As you learn to care for an aging relative, it becomes apparent that most of your day and energy could be spent in the daily tasks that become part of that care. Your stamina and patience can be pushed, at times, to the breaking point. Therefore, one of the best things you can do for your aging relative is to find ways to care for yourself in order to preserve your strength and vitality.
The most common complaint of an overworked caregiver is a feeling of being discouraged trapped and overburdened. Frequently, the main reason for this is a lack of sleep, poor nourishment and not enough “alone time” that help to replenish the energies of the caregiver. It is quite possible for the caregiver to “burnout” or to feel very pressured under the burden of caring for a frail elderly person at home. But with proper motivation and planning, good respite (or relief) care can be found to free you from some of your responsibilities.
As you begin to explore the possibilities in sharing the care and responsibilities you have undertaken, you need to accept the reality that others may not give the same care as you, and the elderly person may be upset by the change in routine. You may have to compromise as you reach out for assistance.
In planning for respite care, help can often be found in family members (once they are asked directly), friends, neighbors, church groups, Offices on Aging, home health aides from professional agencies, and private caregivers in the community. If private caregivers are used, it is essential to check references and past experience in caring for others. It is important to have the person who will be staying with the aging relative in your absence to visit once or twice in order to familiarize the new caregiver with the routine.
A list of important phone numbers as well as a list of the elderly person’s medications, physical ailments and any peculiarities of behavior should be noted along with the name of the primary physician and left in a handy place. A system for medical information retrieval, such as a “Vial of Life” can be of great importance in an emergency.
When you are ready to leave, tell your aging relative that you are going and when you will return. You might feel pangs of guilt as you leave, but try to remember that you are doing something important for both of you. Unless you take the time out for yourself to live your own life and be reenergized by your own interests and friends, you soon will have nothing left to give your aging person. Perhaps the most vita] need of the caregiver is finding enough time to sleep. Outside services can be hired for nights only and can make an enormous difference as they allow the caregiver time for uninterrupted sleep.
At a time when you may feel too tired to consider your own needs… try to remember that you will have your own life, friends and interests again when you no longer need to care for your elderly person. It is, therefore, very important that you try to keep your friendships alive so they will be there when you have more time.
Depending on your interests or time you feel you can spend, getting a part time job or volunteering one day a week may interest you. A club activity, shopping, or just getting you hair done may be enough to give you a new lease on life. Some caregivers enroll in courses at a community college that they always meant to take or merely plan to take a stroll with a friend.
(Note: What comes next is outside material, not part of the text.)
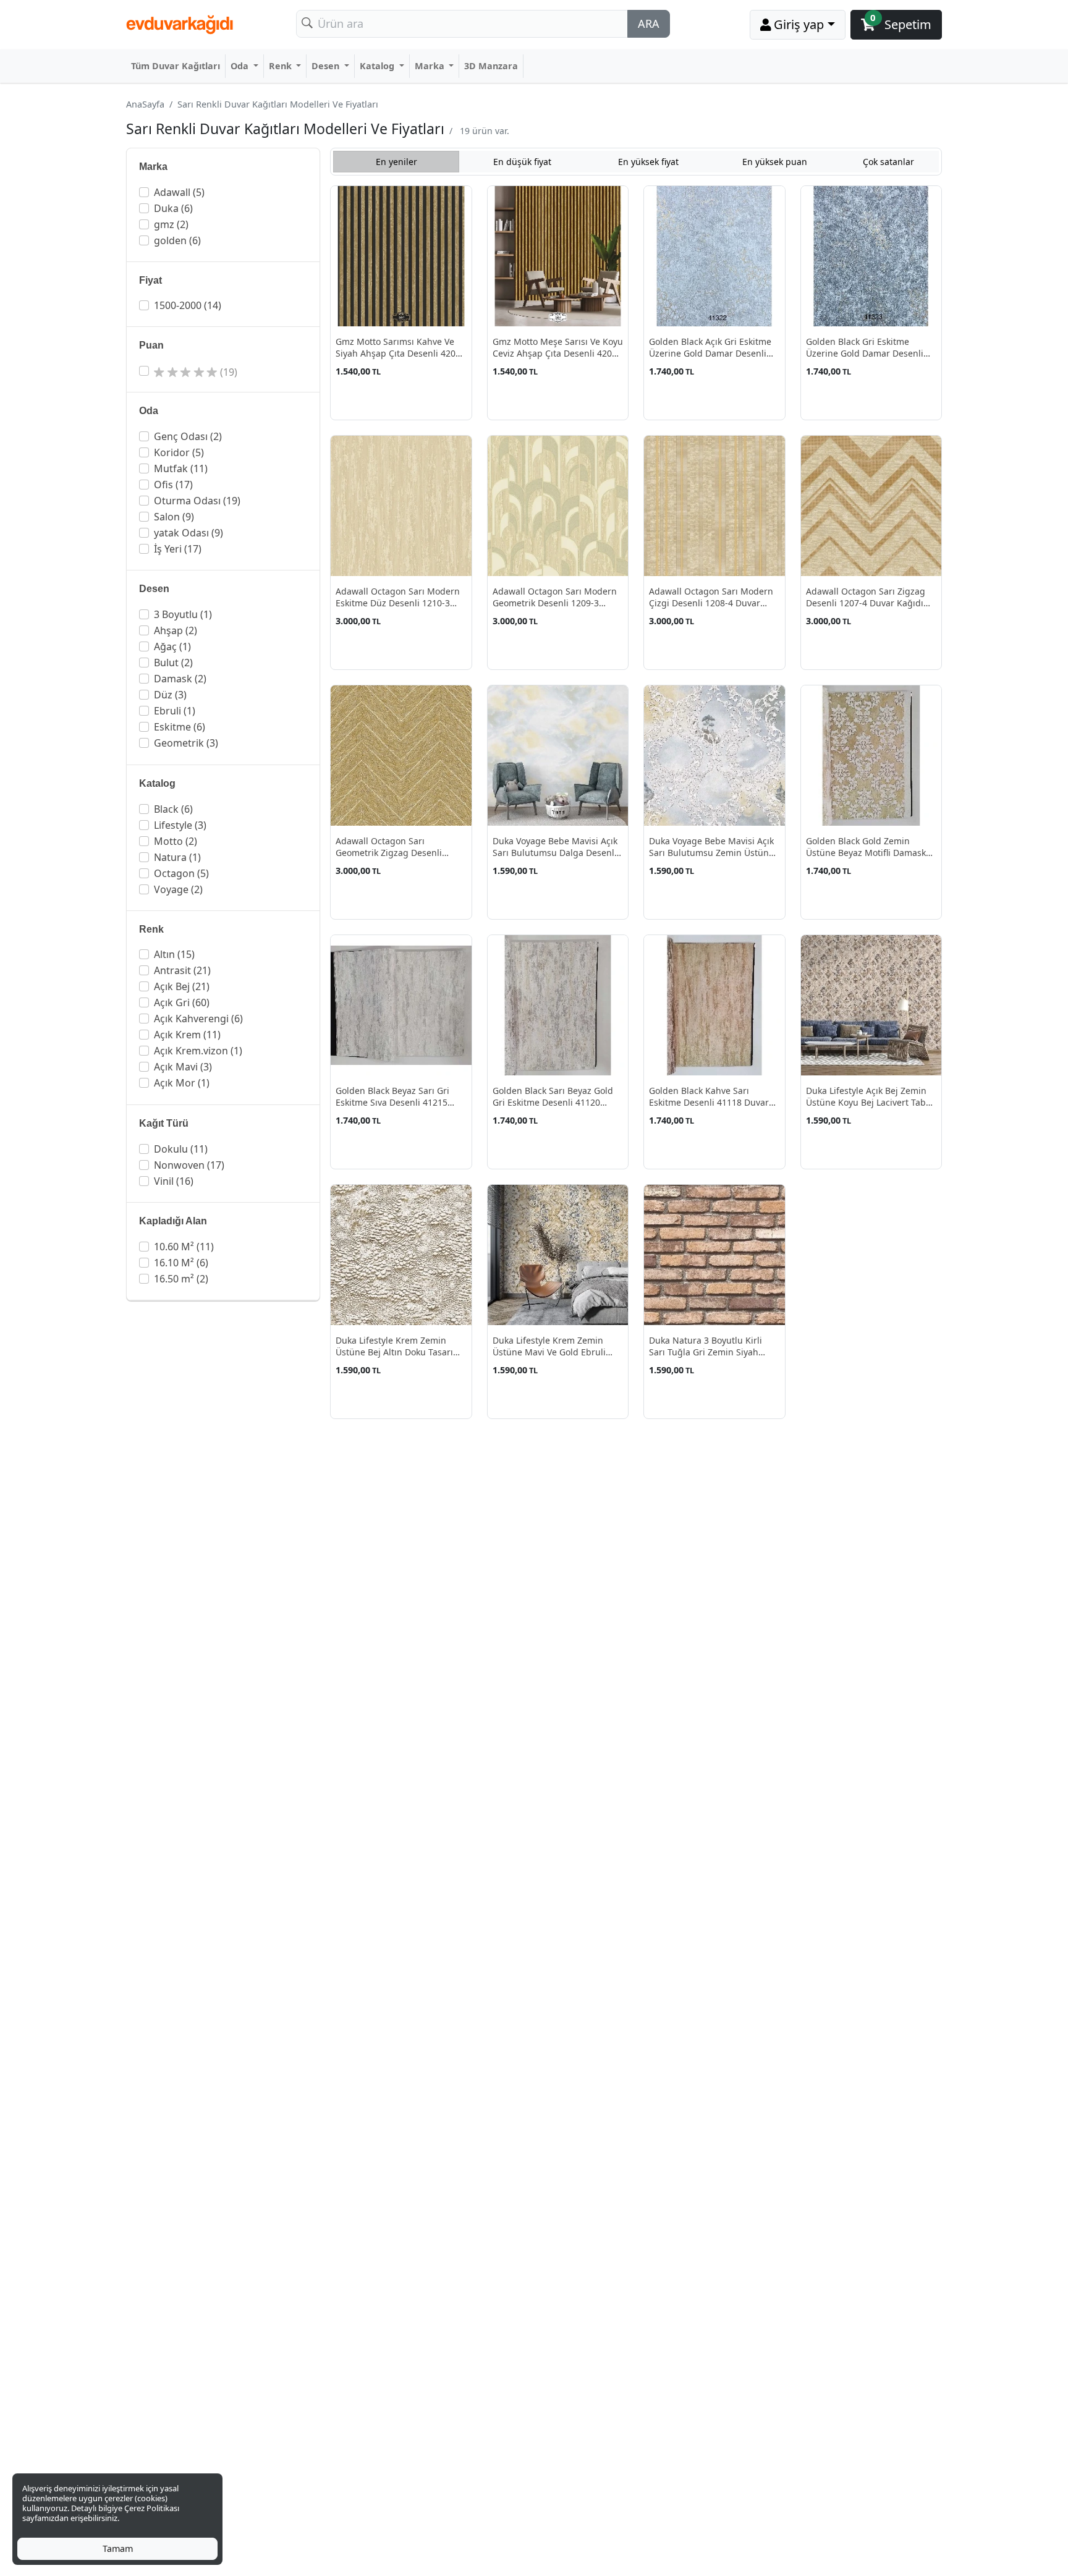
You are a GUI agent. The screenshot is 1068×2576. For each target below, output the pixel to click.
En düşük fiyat (522, 161)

Whatever your interest is, it is important that you continue to work at good “get away” times for yourself so you have more to give.
Sometimes, caregivers find support groups helpful. These are designed to bring people together who share common concerns and work towards creating solutions or merely listening and offering support to those in need. New friendships often spring from these groups as the members begin to learn about and care for each other,
For longer term respite care, which would give you a chance to get away for a vacation, many nursing homes are offering respite care for your aging relative, if they have beds available. The cost is not covered by Medicare but may be worth it if your family needs time away together. This may be the best solution for someone who cannot be left alone and needs constant supervision in your absence.
In the event that future plans must be consistently put on hold, caregiver may find a “wish list” helpful. The list can contain any or all of the large and small things you want to do when you have the time. In this way, you keep the perspective of your own life in focus and take your own needs seriously, even within the constraints of your current situation.
An excellent way to reduce physical and emotional tension is to get enough exercise. In keeping the body moving through walking, running, swimming or housework, the muscles that may cause us pain when tense, learn to relax and ease the feelings of tightness that tension produces. Proper exercise also helps us to sleep more restfully, be more alert and to feel more completely in control of our lives.
The following Tension Releasing Exercises can be used at any time to ease tightened muscles.
- Stand and stretch as high as you can reach. Bend from waist and hang loosely, drop your head and bounce gently 10 times. Stand straight and repeat.
- Drop chin to chest and slowly rotate head around front and back – 3 times in both directions.
- Pull shoulders back and rotate forward and back 5 times. Reverse direction and repeat 5 times.
- Lie flat on floor. Inhale through your nose, with eyes closed using your stomach muscles as much as possible, to the count of 5. Then purse your lips and blow out to the count of 10. Try to clear your mind of all anxious thoughts and focus on how good this makes you feel.
Sometimes the hardest part of beginning to care for yourself is getting started. Let people know that you need help, that you trust in their ability to help and you are grateful for the time to replenish yourself and your energies.